Saturday, June 13, 2015

A Gardening End to a Frenetic Week

My week was insane.  I was on campus every day, often long hours.  I also had a couple meetings that generated discussions I found myself embroiled in, in email, text, and face-to-face with others and very much in my own head.  At some points, I was fuming and cursing, luckily to the right person.  I was thinking about these discussions and arguments most of the time, writing about them, etc.  By the end of the week I was in a better place, having realized that I was actually very interested in all this, and I'd like to do some research and get some training so I might as well accept the leadership position in it that I was trying to avoid (because I'm insanely busy already -- if my job were full-time service, okay, but this is ridiculous -- though obviously I love it, love trying to make things better).  The good part about getting really into something that people mostly find annoying is that if you present a good argument you mostly get your way.  

Today I slept in.  I mean I tried.  The menfolk got up (yes, Absurdist Child still comes into our bed most every night), and I tried to sleep beyond that, but it was already 10.  And by 2 or so, I was outside.  Today I cut the peas completely down.  I know it's June and soon they would flower (thought I planted them pretty late), but if I don't get the corn in the ground, I can kiss the three sisters plantings goodbye.   I felt bad doing it but I cut them all down and put some compost on top and planted in one bed the popcorn variety "Smoke Signals" and in the other, the sweet corn standby Golden Bantam Improved.  When they get bigger, I'm to plant the beans and squash around them.  So that's in the works.

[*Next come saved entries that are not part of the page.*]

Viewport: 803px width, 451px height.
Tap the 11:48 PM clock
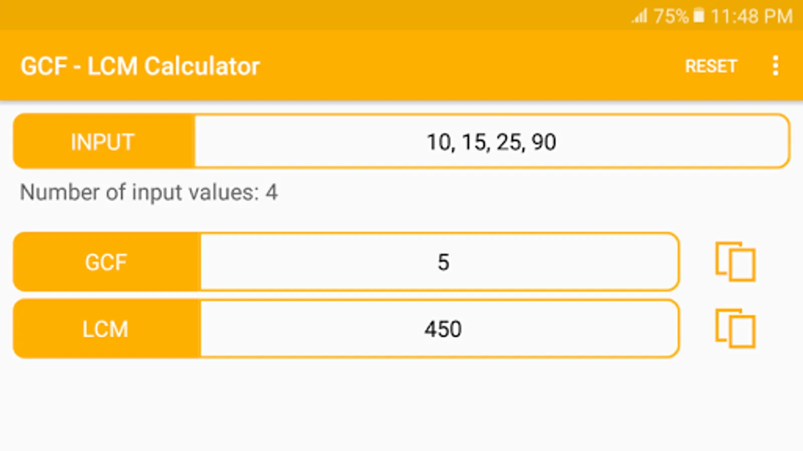751,17
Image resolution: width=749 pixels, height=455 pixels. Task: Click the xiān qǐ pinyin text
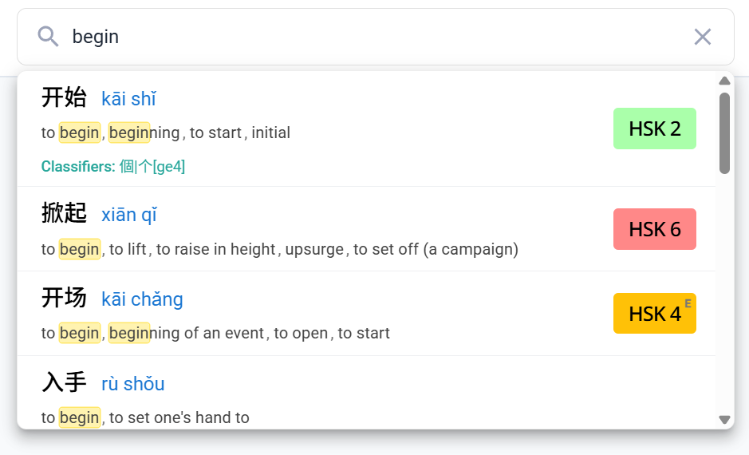coord(129,215)
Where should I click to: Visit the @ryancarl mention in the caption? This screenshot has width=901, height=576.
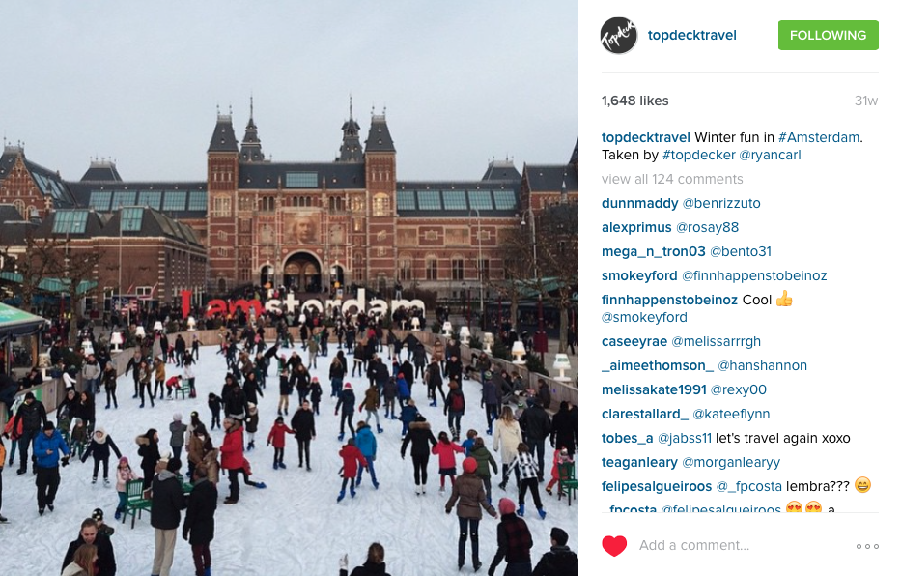coord(770,156)
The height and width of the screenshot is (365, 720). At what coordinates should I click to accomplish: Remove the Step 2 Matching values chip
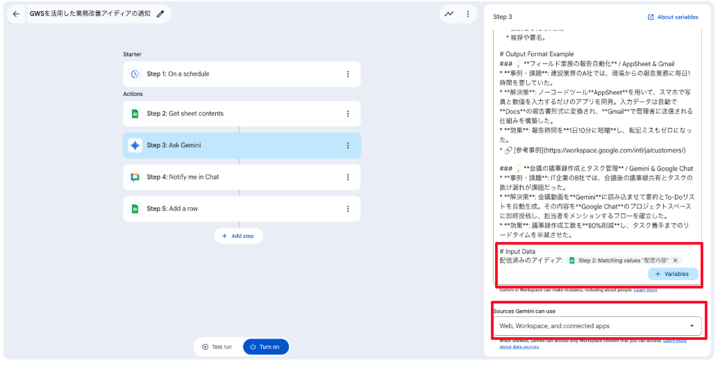click(675, 261)
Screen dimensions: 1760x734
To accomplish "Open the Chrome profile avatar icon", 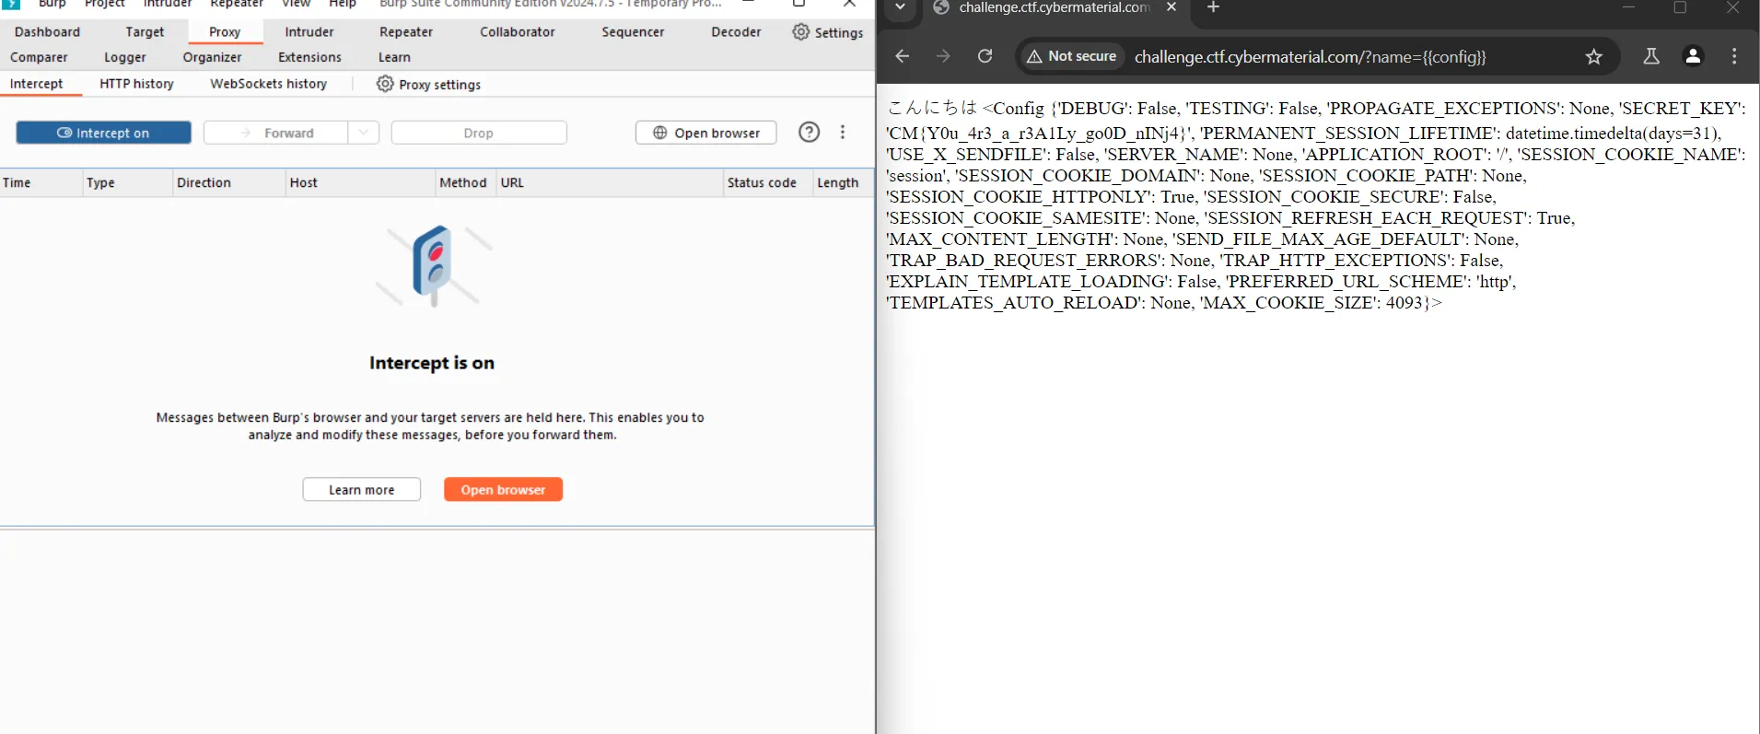I will pyautogui.click(x=1693, y=56).
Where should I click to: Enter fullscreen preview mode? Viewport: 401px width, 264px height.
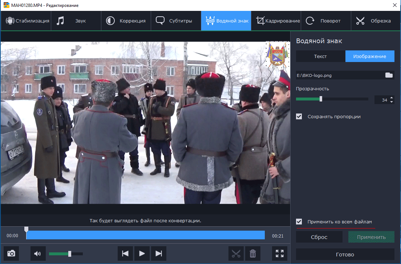point(280,253)
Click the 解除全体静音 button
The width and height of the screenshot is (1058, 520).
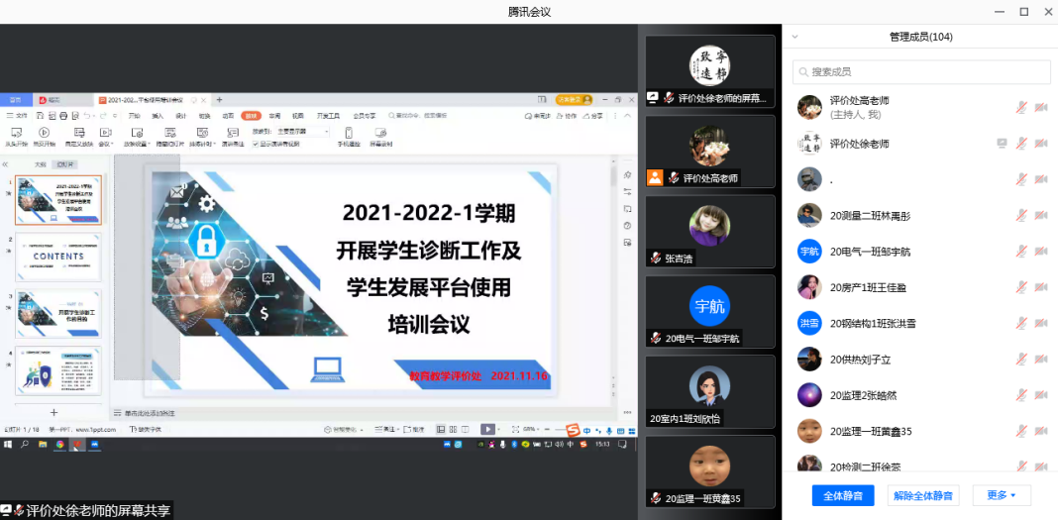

I prepared the area and planted the milkweed and butterfly garden seeds as our contribution to monarchs, who we love.  We'll see how that fares.  I am thinking of getting a buddleia butterfly bush at the local nursery, which I haven't been to yet.  And I weeded the flower bed in preparation for tomorrow's nasturtium planting extravaganza.  I have six types I'm going to plant so I found myself loving reading this terrific rundown of different varieties.  Six.  Six different varieties.  Well, this is the same flower bed that had the spectacular surprise red tulips come up and the gorgeous daffodils and dwarf irises and the couple tall irises and gorgeous mounds of muscari.  Lilies are growing and stretching out their buds, but giving nothing away.  Some gorgeous purplish-red callas are coming up, but mostly the place is full of dying-back irises and straggles of this and that and of course it gets mounds of weeds, some that are really neat looking.  Anyway, I want to fill that with nasturtiums.  So they'll be lilies, callas, and nasturtiums.  Not many lilies and not many callas, but a total overload of nasturtiums, which always looks gorgeous anyway with them tumbling around, and I think I'm going to put a trellis behind it so that the Tall Trailing and Empress of India varieties can lounge around on a trellis being gorgeous.  For next year I'll have to think about what to plant for this late spring-early summer time so it won't look so empty and terrible.  Maybe I could plant nasturtiums earlier (officially according to my Zone 5B area only three weeks ago) or plant some other late spring bulb.  I do love my bulbs.

Anyway, I took the day off grading, which of course I still have plenty of.  But the craziness abates for about a week, and then finals come in and everything is madder than ever.  Which means it's almost done too.  I won't be in the classroom again for months!  Three weeks from now, the grading will be gone.  I'm giddy with all that.  Tomorrow:  nasturtium planting and maybe some grading.